New Hurricanes running backs coach’s main task: Keeping ‘stacked’ room ready
Mark Fletcher Jr. could only smile after the Miami Hurricanes’ first spring football practice last week.
Every member of his position room returned. Fletcher came back for his senior year. CharMar “Marty” Brown returned after a successful first season at UM after transferring in from North Dakota State. Jordan Lyle, despite limited playing time, chose not to enter the transfer portal. Girard Pringle Jr., after briefly entering the portal, opted to stay after showing promise in spurts as a true freshman.
“That shows you what type of guys are in the room and the type of thing that we’re building here,” Fletcher said. “The fact that every single running back came back, and there’s only one or two guys who can be on the field at a time, that just shows how special our bond is and what we’re focused on building.”
Add in true freshman Javian Mallory and redshirt sophomore Chris Wheatley-Humphrey, and the Hurricanes have legitimately a half dozen options to handle duties in the backfield in 2026 as they try to build on a 2025 season that saw them reach the College Football Playoff National Championship Game.
“We’re stacked in that room,” Miami offensive coordinator Shannon Dawson said.
In fact, the only real change in the room is at the coaching level. Favian Upshaw is Miami’s new running backs coach. He replaces Matt Merritt, who left to be the running backs coach for the NFL’s Arizona Cardinals.
Upshaw, who spent three seasons as an offensive quality control coach for the Broncos after previously having college stints at Tulane, Georgia Southern, Benedict College and Savannah State, knows the balancing act of the talent he has is going to be one of his biggest tasks this season.
But if that’s the challenge ahead, it’s a good one to have.
“The first thing I told those guys was look around the room,” Upshaw said Thursday in his first news conference since being hired. “There’s a lot of good players in this room. And the thing I learned in the NFL is that you never know when your time is going to come. I told them the first day, ‘Game 1 might not be the Mark Fletcher game, and I don’t know whose game is going to be, but you have to be ready when your number’s called.’ At some point in time, somebody’s going to have a game where they’re going to go off and somebody’s not gonna have a good day.”
That said, Fletcher is poised to once again be Miami’s featured back regardless of the overall talent level in the room.
The senior rushed for 1,192 yards and 12 touchdowns last season, with 507 of those yards (42.5%) coming during Miami’s four College Football Playoff games. Fletcher’s 2,313 career rushing yards at Miami rank seventh in school history. His 26 rushing touchdowns are tied for fifth.

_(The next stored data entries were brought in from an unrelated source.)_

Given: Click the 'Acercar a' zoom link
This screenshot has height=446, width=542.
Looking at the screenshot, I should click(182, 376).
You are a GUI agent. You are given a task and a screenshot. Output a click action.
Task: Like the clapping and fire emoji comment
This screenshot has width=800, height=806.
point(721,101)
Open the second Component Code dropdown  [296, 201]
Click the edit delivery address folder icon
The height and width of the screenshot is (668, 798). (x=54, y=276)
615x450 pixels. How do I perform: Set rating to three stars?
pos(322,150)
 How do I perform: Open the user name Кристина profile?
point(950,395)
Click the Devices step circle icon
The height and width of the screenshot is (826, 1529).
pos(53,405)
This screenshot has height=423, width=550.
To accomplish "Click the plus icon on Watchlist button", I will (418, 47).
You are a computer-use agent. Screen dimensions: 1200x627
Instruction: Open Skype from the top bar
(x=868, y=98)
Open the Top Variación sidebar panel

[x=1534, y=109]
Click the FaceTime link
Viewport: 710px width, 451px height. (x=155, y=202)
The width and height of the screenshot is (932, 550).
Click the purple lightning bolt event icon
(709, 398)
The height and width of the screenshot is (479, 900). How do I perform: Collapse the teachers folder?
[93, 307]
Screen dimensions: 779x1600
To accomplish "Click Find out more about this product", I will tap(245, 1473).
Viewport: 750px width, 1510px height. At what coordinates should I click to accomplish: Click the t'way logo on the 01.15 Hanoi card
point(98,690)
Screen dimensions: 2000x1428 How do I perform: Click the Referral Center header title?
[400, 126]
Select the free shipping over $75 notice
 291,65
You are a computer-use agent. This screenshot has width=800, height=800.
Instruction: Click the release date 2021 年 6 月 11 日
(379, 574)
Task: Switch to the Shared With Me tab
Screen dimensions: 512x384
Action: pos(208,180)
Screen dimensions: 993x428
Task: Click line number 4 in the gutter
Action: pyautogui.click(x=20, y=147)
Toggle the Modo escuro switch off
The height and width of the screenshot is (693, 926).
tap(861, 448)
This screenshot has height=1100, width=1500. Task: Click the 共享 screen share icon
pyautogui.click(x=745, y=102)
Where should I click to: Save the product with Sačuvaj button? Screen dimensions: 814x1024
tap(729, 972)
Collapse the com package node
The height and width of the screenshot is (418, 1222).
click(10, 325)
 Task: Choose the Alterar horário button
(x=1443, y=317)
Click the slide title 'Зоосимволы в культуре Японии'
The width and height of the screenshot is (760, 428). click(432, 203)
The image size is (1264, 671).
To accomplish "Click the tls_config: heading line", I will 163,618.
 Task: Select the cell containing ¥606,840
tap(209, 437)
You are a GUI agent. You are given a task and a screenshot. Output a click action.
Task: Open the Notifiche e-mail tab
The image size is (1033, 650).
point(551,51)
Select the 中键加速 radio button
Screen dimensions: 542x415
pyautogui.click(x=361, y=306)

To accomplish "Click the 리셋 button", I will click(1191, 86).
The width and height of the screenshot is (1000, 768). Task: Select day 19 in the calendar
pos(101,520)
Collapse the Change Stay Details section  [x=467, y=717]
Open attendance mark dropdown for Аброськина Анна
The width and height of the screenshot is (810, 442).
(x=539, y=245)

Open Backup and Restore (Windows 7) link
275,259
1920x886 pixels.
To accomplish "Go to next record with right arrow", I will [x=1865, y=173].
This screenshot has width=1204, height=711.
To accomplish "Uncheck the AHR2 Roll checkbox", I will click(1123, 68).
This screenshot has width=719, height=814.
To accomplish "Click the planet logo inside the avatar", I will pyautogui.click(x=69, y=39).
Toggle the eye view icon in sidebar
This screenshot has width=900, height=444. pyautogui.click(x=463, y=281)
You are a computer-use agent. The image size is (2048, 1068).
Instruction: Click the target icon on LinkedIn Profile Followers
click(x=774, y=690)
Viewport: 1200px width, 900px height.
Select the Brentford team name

“He’s always been on that steady growth incline,” Hurricanes coach Mario Cristobal said. “He came in with some leadership qualities already in the freshman class, and ... he’s never stopped. We all know that during the postseason last year, he took it to a different level, and it just hasn’t stopped.
“He’s exactly what you want. There’s no one out there that you would ever, ever trade for. Mark Fletcher.”
Added Upshaw: “He’s one of the best humans I’ve ever met, and I truly mean that.”
But as Miami has done in the past three years under Dawson, the workload will be split among the room. Brown had 122 carries for 474 yards and seven touchdowns last season while serving as a bruising back up the middle. Pringle had 62 carries for 375 yards and four touchdowns, showcasing advance vision for a freshman. Lyle, limited first by injury and then by getting passed on the depth chart, had 35 carries for 108 yards but has breakaway speed that can be lethal.
“We’re going to be comfortable with the fourth or fifth guy probably playing in that room, which is a great thing,” Dawson said, adding that the running back position “takes the most abuse on offense ... so it’s good to have that position to be deep.”
Added Upshaw: “It’s just a good problem to have. I mean, you know, they’ve done a great job of recruiting up to the point that I got here. But those guys aren’t done. They’re not finished products. And my thing is trying to make these guys better.”